As well, Biden recently declined an invitation to deliver the commencement address at the University of Notre Dame, a tradition observed by the last three U.S. presidents during their first year in office, possibly in order to duck a campus controversy over his support as a Catholic politician for legal abortion. An open letter from “members of the Notre Dame community” with more than 4,000 signatures urged Father John Jenkins, president of Notre Dame, not to invite Biden because, on abortion, “Biden’s actions already taken and those promised will result in the killing of countless innocent unborn” adding, “his is an inscrutable ‘personally opposed but nevertheless will promote and enable’ stance. It is singularly blameworthy to help people do what one knows to be wrong.”

Abortion activists are displeased with the administration’s failure to specifically mention abortion despite their extensive actions on the issue. “The level of the crisis calls for a stronger level of leadership,” Kelley Robinson, the executive director of the Planned Parenthood Action Fund told The New York Times. “We’re looking for them to be explicit champions for sexual and reproductive health care and to use that bully pulpit to make sure that’s a priority that’s expressed from the highest office in the land.” The abortion advocacy group NARAL tweeted this week “It’s not that hard. Just say the word abortion.”

However, Biden is not alone in avoiding the use of the word abortion. The Democratic party once embraced the mantra of “safe, legal, and rare” when it came to abortion and Planned Parenthood even touted in 2016 their decision to “shed the abortion-specific ‘pro-choice’ label in favor of broader terms such as ‘reproductive rights’ and ‘women’s health care.’” Current Planned Parenthood President Alexis McGill Johnson embraced the nation’s largest abortion provider’s work this year, saying it was “stigmatizing” to downplay abortion, but this is a recent development. Former Planned Parenthood president Leana Wen avoided using the word in interviews. She told Politico “it would not be accurate to say that I am a pro-abortion person. That doesn’t make sense to me, in the same way that you would never call a cardiologist pro-cardiac stenting, pro-cardiac surgery. I am for the full range of healthcare services that a patient needs in their lives.” She was later ousted from her role in 2019 due to the perception that she was downplaying abortion.

The Mississippi case before the Supreme Court that has caused renewed concern about Biden’s sanitized language on abortion involves the state’s attempted to prohibit abortion at 15 weeks where the most common procedure is dilation and evacuation in which an instrument is used “to grasp and pull the baby’s arms and legs, tearing the limbs from the child’s body.
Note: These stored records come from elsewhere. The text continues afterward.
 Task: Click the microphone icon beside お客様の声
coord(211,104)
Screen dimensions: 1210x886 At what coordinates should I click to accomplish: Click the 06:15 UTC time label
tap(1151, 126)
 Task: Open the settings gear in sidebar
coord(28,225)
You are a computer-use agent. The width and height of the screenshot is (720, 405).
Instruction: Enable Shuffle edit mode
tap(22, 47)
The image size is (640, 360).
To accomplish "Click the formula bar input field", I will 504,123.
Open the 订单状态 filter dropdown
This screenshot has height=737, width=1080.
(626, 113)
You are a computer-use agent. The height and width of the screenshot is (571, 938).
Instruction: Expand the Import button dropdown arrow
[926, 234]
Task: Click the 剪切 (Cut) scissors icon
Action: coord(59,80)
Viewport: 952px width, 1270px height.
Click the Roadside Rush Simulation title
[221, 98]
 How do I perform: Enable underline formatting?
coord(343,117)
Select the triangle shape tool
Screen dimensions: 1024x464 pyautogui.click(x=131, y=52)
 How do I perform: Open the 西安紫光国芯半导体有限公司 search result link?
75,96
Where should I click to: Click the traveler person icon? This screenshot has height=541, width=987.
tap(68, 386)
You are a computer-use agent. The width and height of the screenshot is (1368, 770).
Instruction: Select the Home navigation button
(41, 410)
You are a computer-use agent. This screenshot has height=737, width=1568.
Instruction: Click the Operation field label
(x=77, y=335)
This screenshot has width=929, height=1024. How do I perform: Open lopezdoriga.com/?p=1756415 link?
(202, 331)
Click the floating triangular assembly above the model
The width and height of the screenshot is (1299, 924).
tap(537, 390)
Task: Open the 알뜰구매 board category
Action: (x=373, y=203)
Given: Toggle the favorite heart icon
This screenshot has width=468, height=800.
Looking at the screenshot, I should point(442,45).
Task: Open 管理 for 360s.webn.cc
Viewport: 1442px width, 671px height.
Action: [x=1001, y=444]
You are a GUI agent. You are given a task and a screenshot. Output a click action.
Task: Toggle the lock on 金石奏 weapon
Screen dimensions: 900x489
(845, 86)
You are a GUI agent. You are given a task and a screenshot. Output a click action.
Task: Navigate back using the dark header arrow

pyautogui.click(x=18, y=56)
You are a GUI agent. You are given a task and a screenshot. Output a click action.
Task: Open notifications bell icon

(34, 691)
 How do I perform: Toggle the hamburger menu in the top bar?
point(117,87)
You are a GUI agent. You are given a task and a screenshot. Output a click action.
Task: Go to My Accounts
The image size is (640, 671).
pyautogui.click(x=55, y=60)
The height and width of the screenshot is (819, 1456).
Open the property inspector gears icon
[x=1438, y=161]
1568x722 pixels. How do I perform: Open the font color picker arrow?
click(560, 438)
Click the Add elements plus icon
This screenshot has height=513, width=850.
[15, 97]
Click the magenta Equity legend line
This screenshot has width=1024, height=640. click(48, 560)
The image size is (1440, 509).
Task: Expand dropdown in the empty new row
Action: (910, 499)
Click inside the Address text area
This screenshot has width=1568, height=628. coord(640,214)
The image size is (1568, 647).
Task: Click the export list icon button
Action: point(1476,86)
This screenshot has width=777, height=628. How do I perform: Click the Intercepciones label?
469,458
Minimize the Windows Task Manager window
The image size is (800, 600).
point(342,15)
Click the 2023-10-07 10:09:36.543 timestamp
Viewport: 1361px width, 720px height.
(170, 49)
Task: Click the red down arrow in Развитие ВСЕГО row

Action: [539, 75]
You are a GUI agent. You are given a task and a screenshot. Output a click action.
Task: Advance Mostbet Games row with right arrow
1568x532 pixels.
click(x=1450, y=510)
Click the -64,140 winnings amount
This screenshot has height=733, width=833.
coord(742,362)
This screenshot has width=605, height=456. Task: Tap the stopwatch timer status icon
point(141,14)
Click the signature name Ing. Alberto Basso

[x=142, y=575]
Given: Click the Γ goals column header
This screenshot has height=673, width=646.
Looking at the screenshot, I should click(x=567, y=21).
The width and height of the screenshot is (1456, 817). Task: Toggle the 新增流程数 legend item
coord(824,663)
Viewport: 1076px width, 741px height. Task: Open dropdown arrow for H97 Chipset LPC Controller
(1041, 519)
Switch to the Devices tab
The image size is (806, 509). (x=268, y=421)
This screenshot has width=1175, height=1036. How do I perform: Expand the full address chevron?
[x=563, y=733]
The abortionist continues to grasp intestines, spine, heart, lungs, and any other limbs or body parts. The most difficult part of the procedure is usually finding, grasping and crushing the baby’s head. After removing pieces of the child’s skull, the abortionist uses a curette to scrape the uterus and remove the placenta and any remaining parts of the baby.”

Pope Francis once said in reference to abortion, “last century, the whole world was scandalized by what the Nazis did to purify the race. Today, we do the same thing but with white gloves.” President Biden’s silence speaks volumes — if  he truly believes in his work to “codify Roe v. Wade” and protect “women’s health,” he could afford a specific mention of the abortion procedures his administration’s euphemisms are referencing.